The Chaoxun-1 (CX-1) is a Chinese-built supersonic anti-ship missile and cruise missile. The missile was first displayed at the 10th China International Aviation and Aerospace Exhibition, held November 2014 in Zhuhai, China.

==Overview==
The CX-1 is a supersonic anti-ship cruise missile (ASCM) that can travel up to Mach 2.8–3 at an altitude of 17,000 m. It travels along a low-high-low flight profile and has a range of 40-280 km using a two-stage booster, descending to 10 meters above the water when 10 km from the target. The 260 kg warhead has a 20 m circular error probability (CEP).

There are two initial versions of the CX-1; the CX-1A ship-borne system and CX-1B road-mobile land-based system, equipped with a unitary semi-armor-piercing warhead. It also reportedly has a second land-attack function, for which it can have a unitary fragmentation-blast or penetration warhead. A land-based road-mobile unit would be composed of one command vehicle, one support vehicle, three launching vehicles, three transporter-loader vehicles, and 12 canisters for two-wave attacks.
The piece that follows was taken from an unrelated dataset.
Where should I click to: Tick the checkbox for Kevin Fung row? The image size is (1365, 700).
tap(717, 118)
A submarine-launched version is also suspected.

The CX-1 is believed to be made purely for export, as its specifications meet requirements set by the Missile Technology Control Regime (MTCR), which restricts exporting missiles carrying payloads greater than 500 kilograms at ranges exceeding 300 kilometers. Several potential customers have been speculated, including Pakistan since it has been a major recipient of Chinese arms. Other countries include Iran, although they have been attempting to develop domestic missile capabilities to lessen reliance on foreign suppliers, and countries in South America and Africa, but specific countries have not been named and Russia has been an established supplier of similar systems in those areas.
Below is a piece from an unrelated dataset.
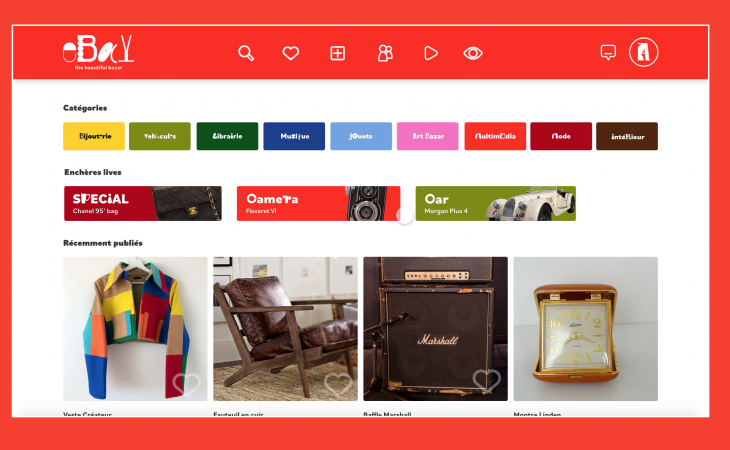This screenshot has height=450, width=730.
Task: Open the Intérieur category
Action: click(x=627, y=136)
===Reverse-engineering claims===
Shortly after its unveiling, the CX-1 was suspected to have been a Chinese-made copy of the Russian-Indian BrahMos, as it shares the BrahMos' distinctive cone-inlet air intake, two-stage structure, and similar dimensions. China is not a known user of P-800 Oniks, which BrahMos is based on. Analysts as well as Indian military sources have denied that the CX-1 is a copy of the BrahMos, and more likely derived from other Russian anti-ship missiles which have been sold to China over the years. While bearing a superficial resemblance, differences include the wings, guidance and jet vanes, a smaller front end, different air intake, and different engine. The CX-1 was more likely influenced by other Chinese-operated Russian missiles like the SS-N-22 Sunburn.